• Pixel coordinate grounding data:
**********

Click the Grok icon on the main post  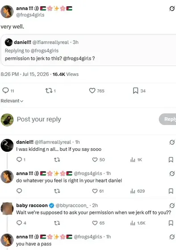point(172,8)
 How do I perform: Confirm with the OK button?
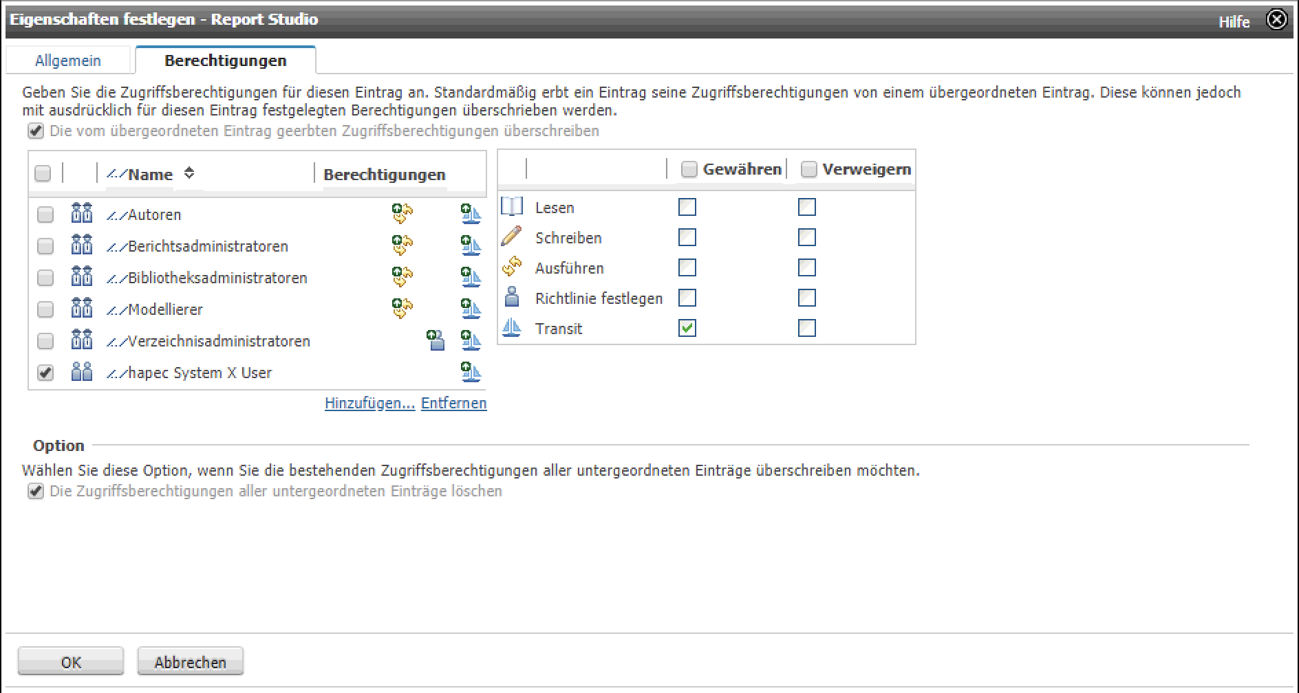[x=71, y=662]
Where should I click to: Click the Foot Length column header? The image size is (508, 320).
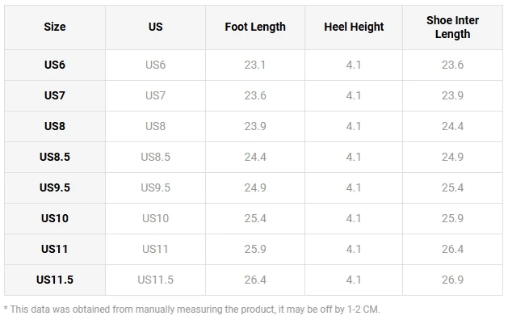point(255,27)
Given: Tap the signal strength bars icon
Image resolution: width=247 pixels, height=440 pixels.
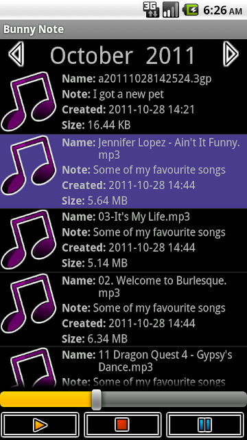Looking at the screenshot, I should click(171, 10).
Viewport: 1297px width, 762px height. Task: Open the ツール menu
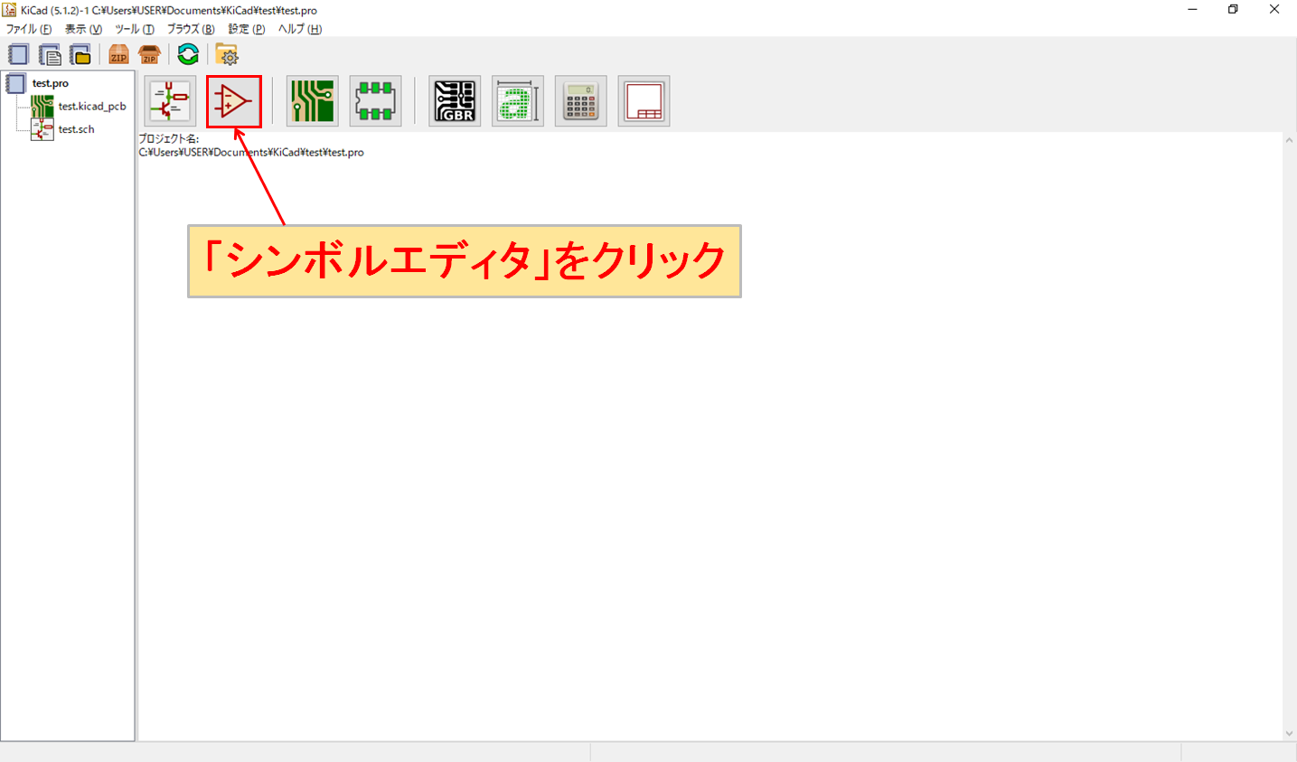132,28
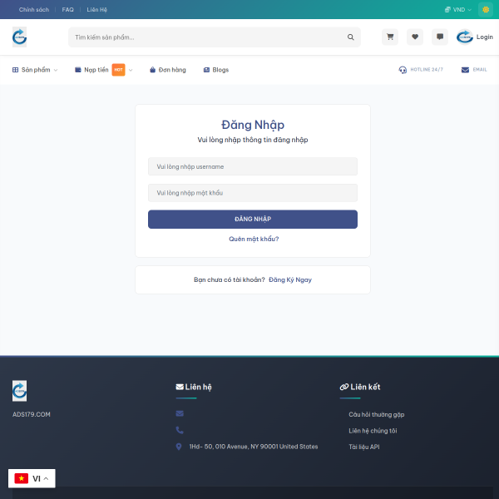Expand the VND currency dropdown
Viewport: 499px width, 499px height.
click(458, 9)
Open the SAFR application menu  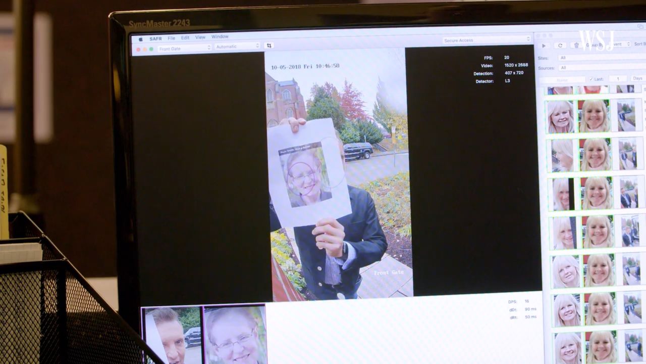point(155,39)
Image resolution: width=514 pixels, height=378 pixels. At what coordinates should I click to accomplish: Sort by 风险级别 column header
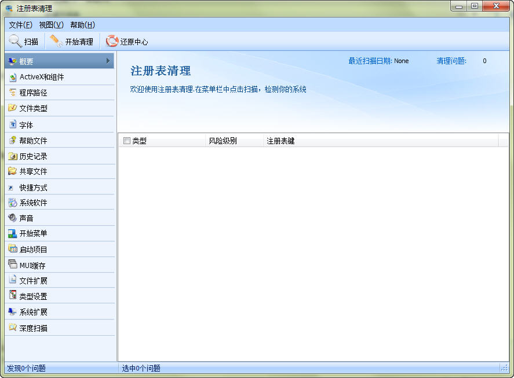click(x=223, y=141)
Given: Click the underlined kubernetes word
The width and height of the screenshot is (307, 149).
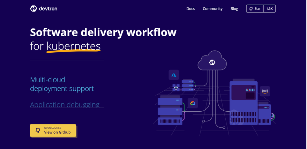Looking at the screenshot, I should tap(73, 46).
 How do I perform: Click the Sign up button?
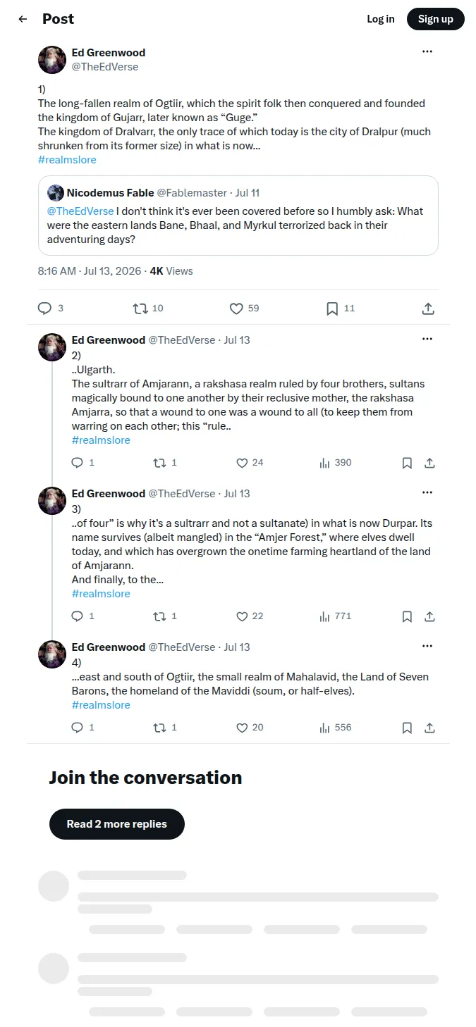tap(436, 19)
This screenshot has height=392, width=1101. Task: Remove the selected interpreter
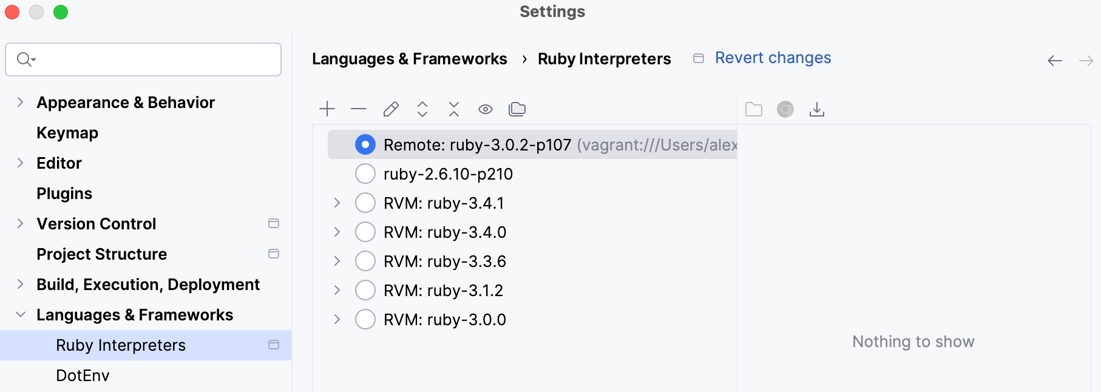point(358,109)
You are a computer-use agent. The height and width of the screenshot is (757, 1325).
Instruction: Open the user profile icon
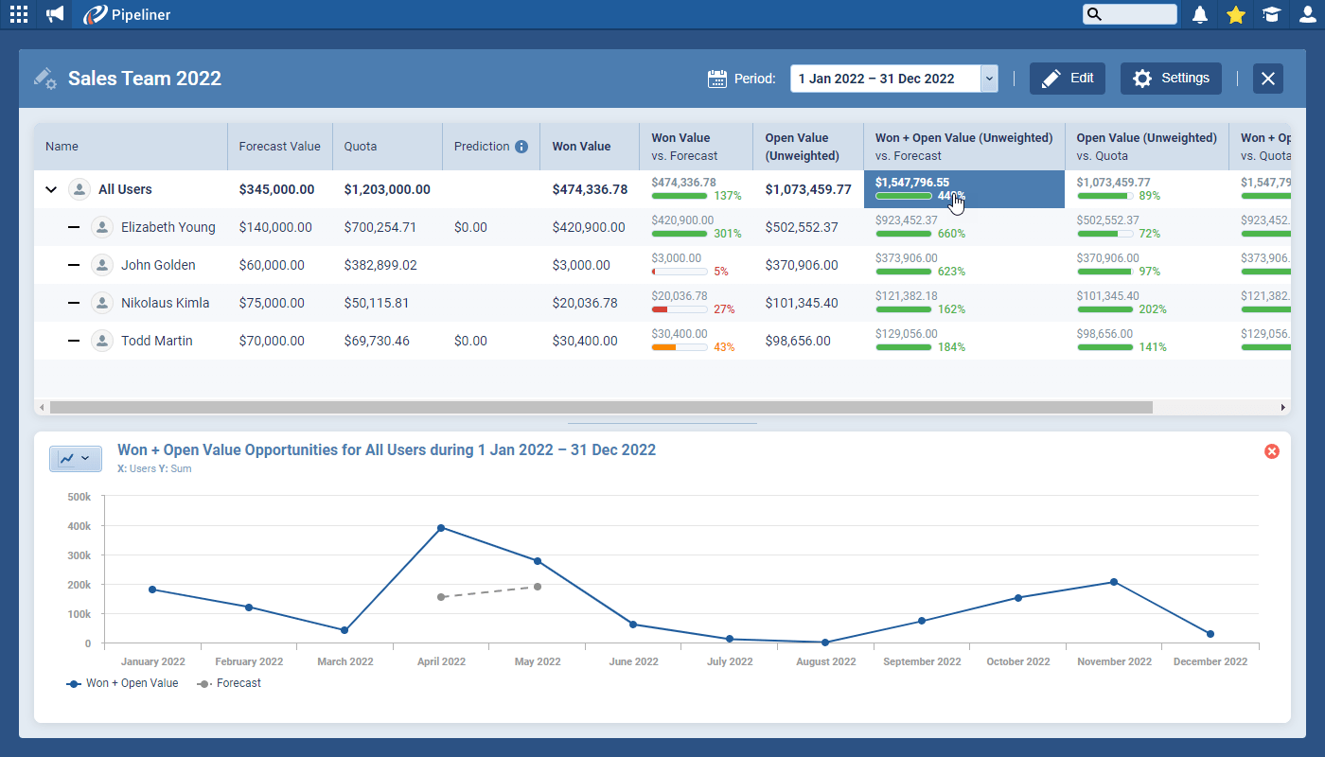click(1307, 14)
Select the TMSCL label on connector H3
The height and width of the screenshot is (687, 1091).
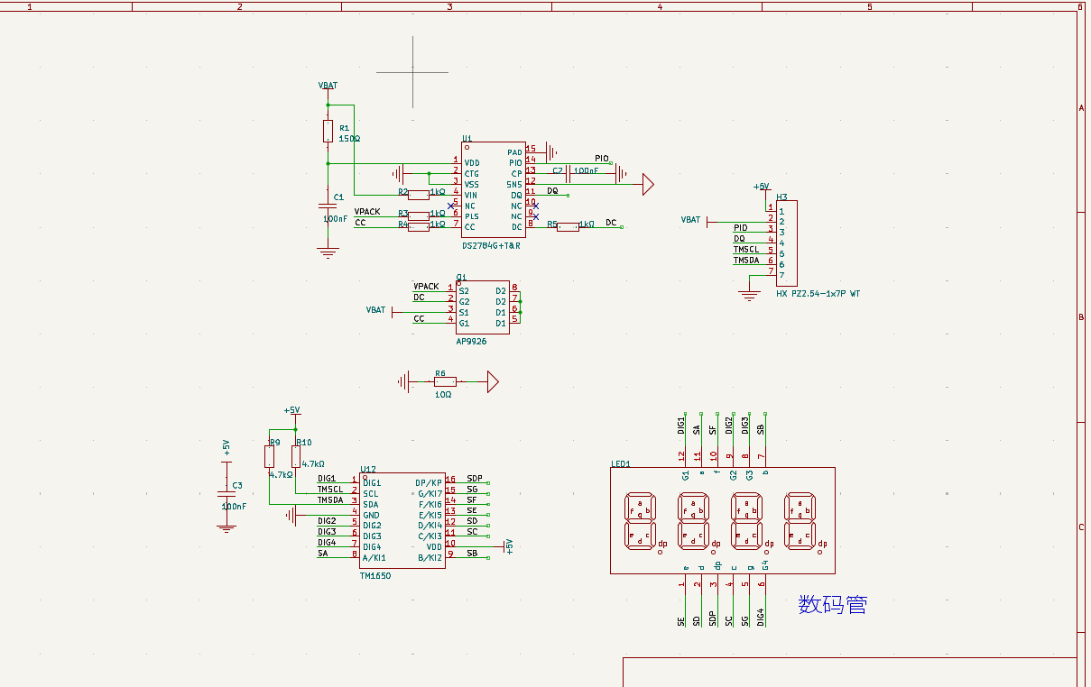pos(745,250)
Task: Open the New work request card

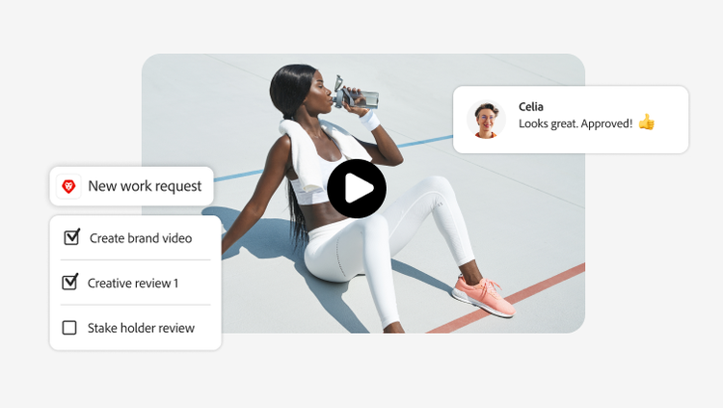Action: click(145, 186)
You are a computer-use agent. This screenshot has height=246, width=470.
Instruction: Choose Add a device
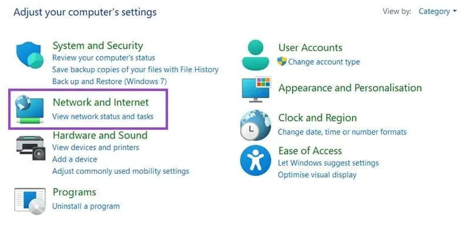pos(75,159)
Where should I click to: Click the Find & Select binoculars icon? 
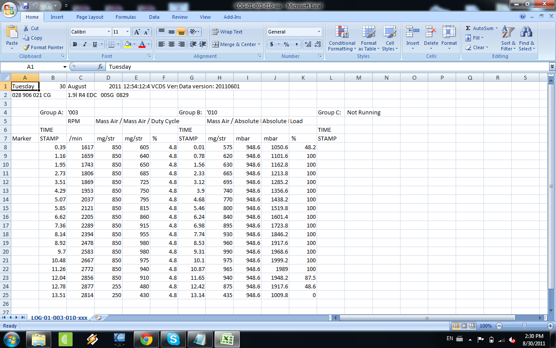(526, 38)
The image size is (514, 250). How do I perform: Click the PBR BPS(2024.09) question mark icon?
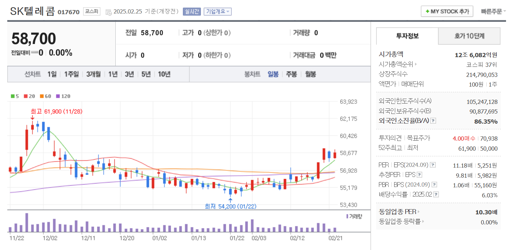coord(434,184)
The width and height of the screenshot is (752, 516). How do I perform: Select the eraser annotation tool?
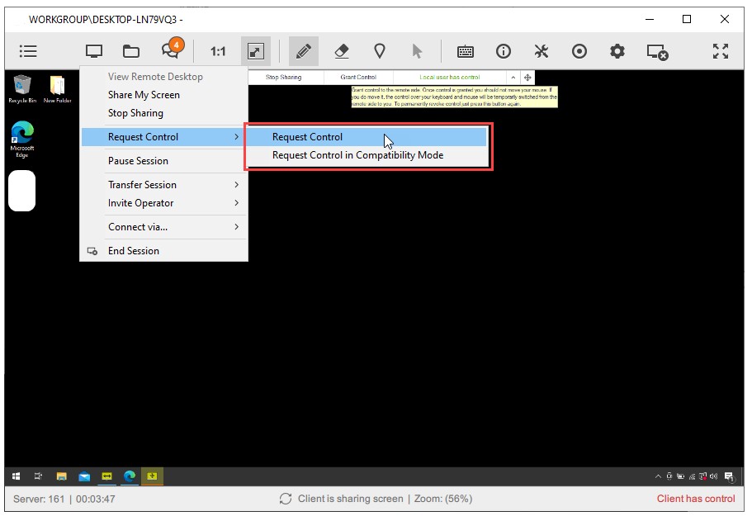pyautogui.click(x=342, y=51)
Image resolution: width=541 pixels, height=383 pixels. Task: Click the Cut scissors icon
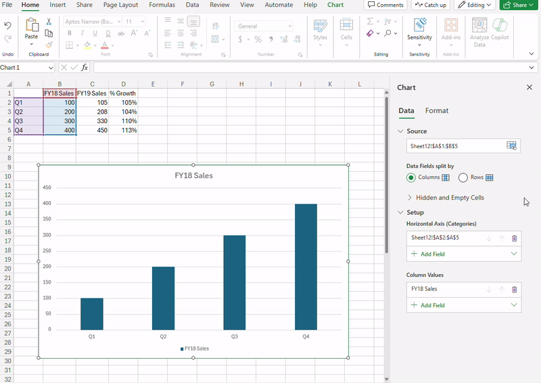coord(49,21)
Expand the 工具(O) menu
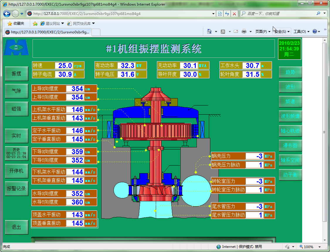 point(302,31)
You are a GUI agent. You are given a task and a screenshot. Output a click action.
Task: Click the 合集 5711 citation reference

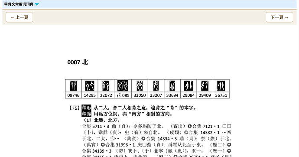coord(95,126)
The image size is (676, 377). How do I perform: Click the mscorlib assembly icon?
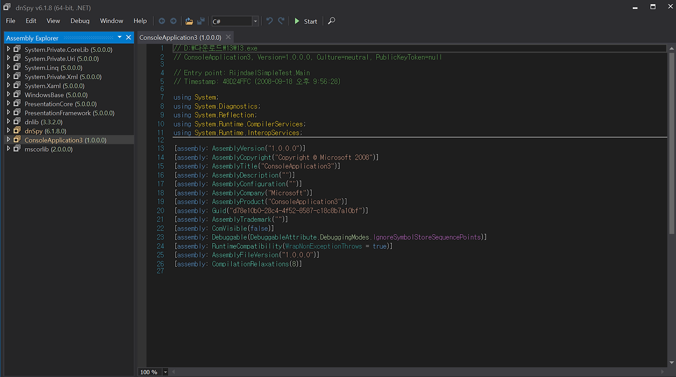[18, 149]
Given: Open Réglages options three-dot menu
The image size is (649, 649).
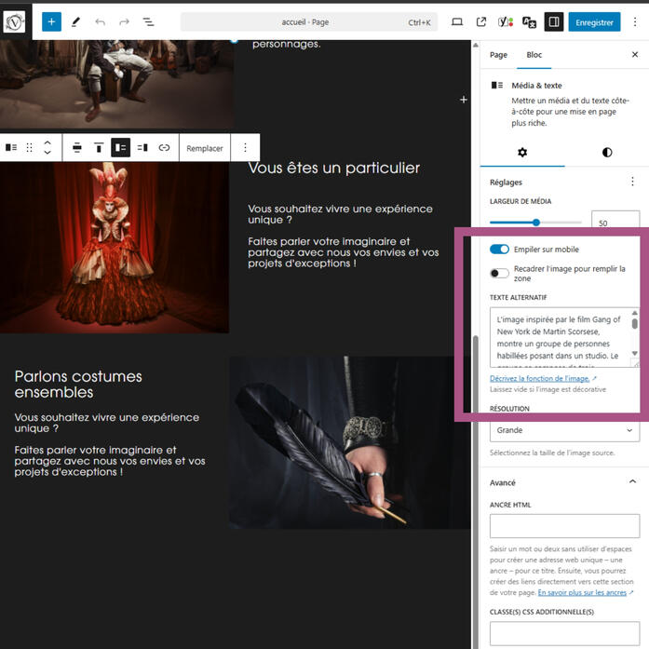Looking at the screenshot, I should pos(632,183).
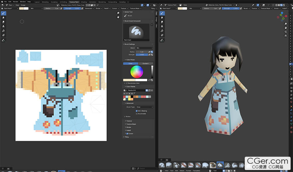This screenshot has width=293, height=172.
Task: Open the Brush Type dropdown set to Draw
Action: click(x=145, y=107)
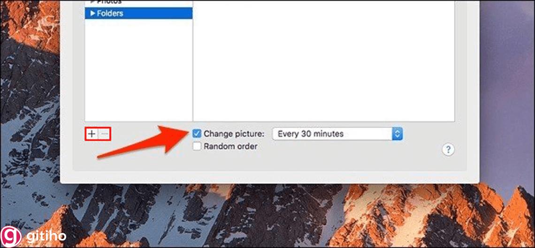This screenshot has width=535, height=248.
Task: Click empty space in the source list below Folders
Action: 138,70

**********

• WORK ITEM:
The lines from the one containing "The image size is (676, 377)." through the last line of the entries are to be copied exactly, both ends included, and the pictures are to be omitted.

• RESULT FOR THIS EXERCISE:
The image size is (676, 377). How do I perform: Click the mscorlib assembly icon?
[18, 149]
Given: Open Réglages options three-dot menu
The image size is (649, 649).
Looking at the screenshot, I should pos(632,183).
This screenshot has width=293, height=172.
Task: Open the Brush Type dropdown set to Draw
Action: click(x=145, y=107)
This screenshot has width=535, height=248.
Task: Click empty space in the source list below Folders
Action: 138,70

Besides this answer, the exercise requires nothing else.